Start of Block

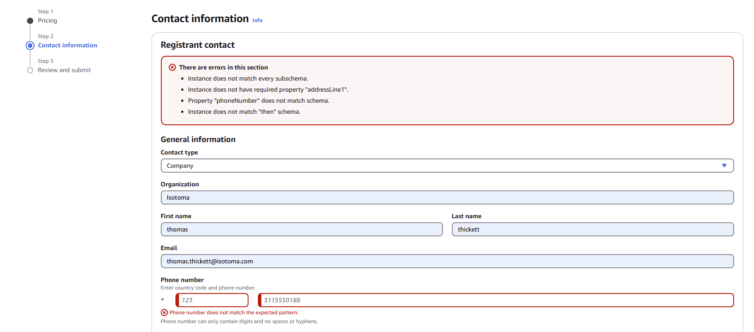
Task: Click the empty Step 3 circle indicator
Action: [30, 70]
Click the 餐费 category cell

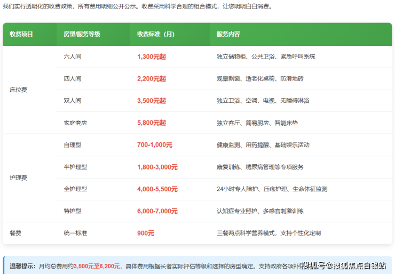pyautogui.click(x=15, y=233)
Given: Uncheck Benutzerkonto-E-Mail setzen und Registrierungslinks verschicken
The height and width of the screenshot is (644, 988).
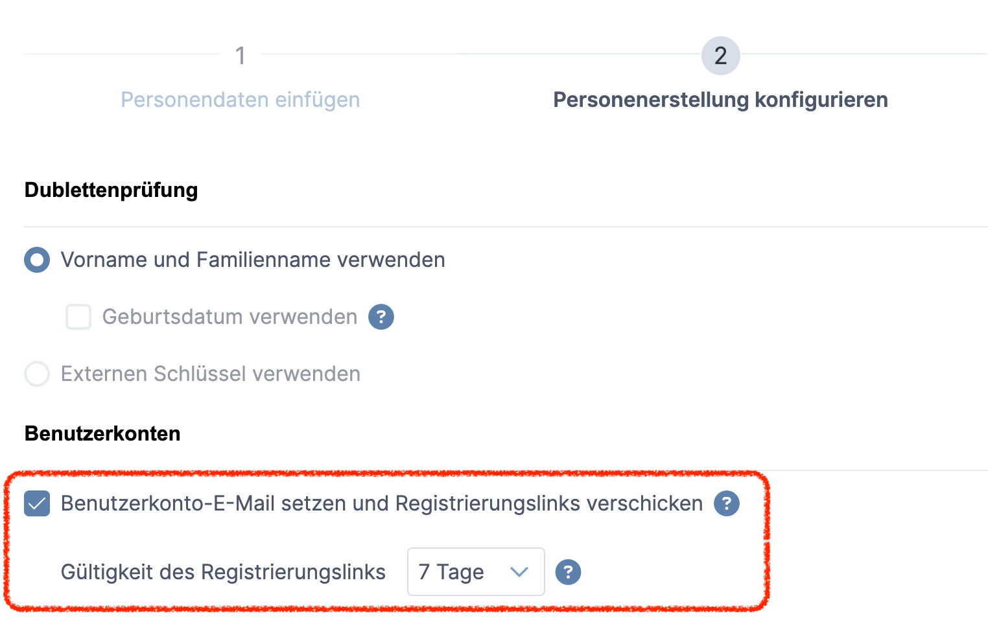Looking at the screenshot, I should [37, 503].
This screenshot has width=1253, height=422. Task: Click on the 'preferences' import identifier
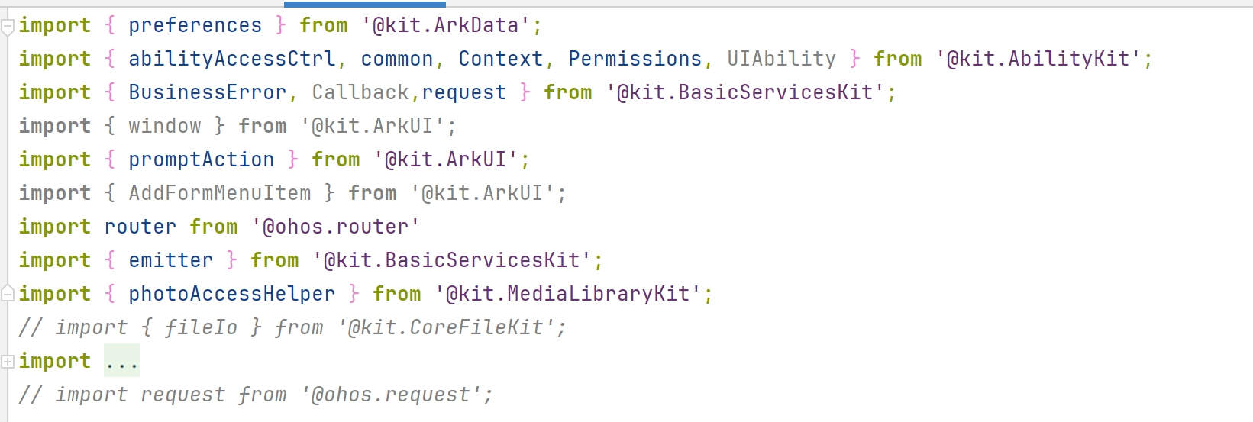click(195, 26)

End of Block

The lines from the one containing "The height and" through the last line above are to be repeated exactly, and only those. Any pictures must be left out.

## SOLUTION TO THIS EXERCISE
The height and width of the screenshot is (644, 988).
Looking at the screenshot, I should [37, 503].
This screenshot has width=1253, height=422. Task: Click on the 'preferences' import identifier
click(195, 26)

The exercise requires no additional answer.